> _Problem 1_:
In the synthetic oil thread, how often does Gary B change the Mobil 1 in his vehicles?
> _Problem 2_:
Extract the passage of the synthetic oil thread between "## Gary B (Apr" and "Nash (Apr 26, 2002)", inclusive.

> _Excerpt to read_:
# Synthetic Oil



## golfergo (Apr 26, 2002)

We have a new 2002 36' Dolphin LX  Motorhome, workhorse chassis, and 8.1 litre engine. I have heard that synthetic oil can be expected to go up to 25000 miles between changes. Has any one had experience with synthetic oil in motorhomes?

golfergo@aol.com


----------



## Gary B (Apr 26, 2002)

Synthetic Oil

Hi golfergo,
 I use Mobil 1 in my vehciles, I change every 4500 to 5000 miles (Bounder 34J Ford 460, and Ford F-350 with 460 ) and all ways change the filter, don't think I'd go for the 25000 mile chage as some claim. I all have mobil 1 syn. in the MH tranny and can say it lowered my tranny temp a honest 10*F maybe 15*F. Don't recommend changing to a synthetic until you have 5000 to 6000 miles on it. Happy trails GB


----------



## C Nash (Apr 26, 2002)

Synthetic Oil

I agree with Gary.  25000, no way! jmo  How do you like the Dolphin golfergo?  Been looking at the National products and really like the tropical.

Chelse L. Nash
fulltimer03@yahoo.com


----------



## rpc625 (May 22, 2002)

Synthetic Oil

http://BuySynthetics.irv2.com

Check out AMSOIL Synthetic Motor Oil
Save 15% to 20%


----------



## Gary B (May 22, 2002)

Synthetic Oil

Hi rpc625, I have checked it out, I belive its a good product but it would have tp be discounted 55% to get me interested and for it to be competive with other syn. products. Then there is the problem of purchasing the product when on the road, with Mobil1 its available everywhere, wally world etc. Happy trails GB


----------



## rpc625 (May 23, 2002)

Synthetic Oil


  AMSOIL outperformed MOBIL 1 and Mobil 1 is not 100% synthetic! Order the free catalog and check out the test results with Mobil 1, it is in the catalog.  It will shock you when you see it!  I used Mobil 1, until I read it!

Thanks
Bob


----------



## rpc625 (May 23, 2002)

Synthetic Oil

send me your e-mail address and I'll send you the results of the test.  Mobil One finished last out of 6

Bob@BuildYourOwnTravelTrailer.irv2.com


----------



## Gary B (May 23, 2002)

Synthetic Oil

Hi Robert, replyed to your e-mail, as stated the test you rely on is worthless. Amsoil is a fine product, but grossly over priced thur their sales/marketing system, and not readly available on the road. I'll give Amsoil credit for bring sys. oil to the market, and waking up other producers, but its not twice as good! If you like the product thats fine, use it but don't be using these forums for your ads. As for me I'll use the #1 product Mobil 1, it is 100% syn. available everywhere, at a price of $4.25 per qt. not $7.65 per qt.
Another thing I personally dislike about Amsoil and the sales people that post on these forms, is the claim of a drop of 30 to 40*F of trans fluid temps when Amsoil is used in a transmission, this is pure hipe never happens, 10 to 15*F yes but thats it. I'll now get off the soapbox and relax. Happy trails GB


----------



## C Nash (May 23, 2002)

> _Records supplied_:

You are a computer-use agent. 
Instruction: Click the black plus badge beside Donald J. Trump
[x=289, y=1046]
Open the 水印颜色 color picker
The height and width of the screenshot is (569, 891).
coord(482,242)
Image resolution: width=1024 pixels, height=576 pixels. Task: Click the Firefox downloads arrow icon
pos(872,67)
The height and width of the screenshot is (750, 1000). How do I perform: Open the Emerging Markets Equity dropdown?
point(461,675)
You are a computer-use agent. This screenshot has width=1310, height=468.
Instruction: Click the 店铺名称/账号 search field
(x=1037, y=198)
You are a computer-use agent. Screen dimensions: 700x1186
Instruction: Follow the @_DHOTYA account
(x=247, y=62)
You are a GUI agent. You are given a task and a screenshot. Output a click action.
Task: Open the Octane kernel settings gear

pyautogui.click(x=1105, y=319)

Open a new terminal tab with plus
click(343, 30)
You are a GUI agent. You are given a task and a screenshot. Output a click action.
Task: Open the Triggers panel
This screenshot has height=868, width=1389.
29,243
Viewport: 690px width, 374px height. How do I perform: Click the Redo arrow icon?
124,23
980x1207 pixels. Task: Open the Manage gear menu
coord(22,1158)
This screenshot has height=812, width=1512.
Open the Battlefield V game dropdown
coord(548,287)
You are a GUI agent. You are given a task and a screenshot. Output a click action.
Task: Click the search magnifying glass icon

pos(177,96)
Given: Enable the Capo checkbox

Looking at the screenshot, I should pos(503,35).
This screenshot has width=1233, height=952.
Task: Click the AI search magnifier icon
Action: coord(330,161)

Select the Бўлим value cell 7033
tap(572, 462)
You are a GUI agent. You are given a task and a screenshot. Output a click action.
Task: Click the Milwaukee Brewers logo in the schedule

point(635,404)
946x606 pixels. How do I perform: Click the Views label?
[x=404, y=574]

> _Correct response 1_:
Every 4500 to 5000 miles, always changing the filter too.

> _Correct response 2_:
## Gary B (Apr 26, 2002)

Synthetic Oil

Hi golfergo,
 I use Mobil 1 in my vehciles, I change every 4500 to 5000 miles (Bounder 34J Ford 460, and Ford F-350 with 460 ) and all ways change the filter, don't think I'd go for the 25000 mile chage as some claim. I all have mobil 1 syn. in the MH tranny and can say it lowered my tranny temp a honest 10*F maybe 15*F. Don't recommend changing to a synthetic until you have 5000 to 6000 miles on it. Happy trails GB


----------



## C Nash (Apr 26, 2002)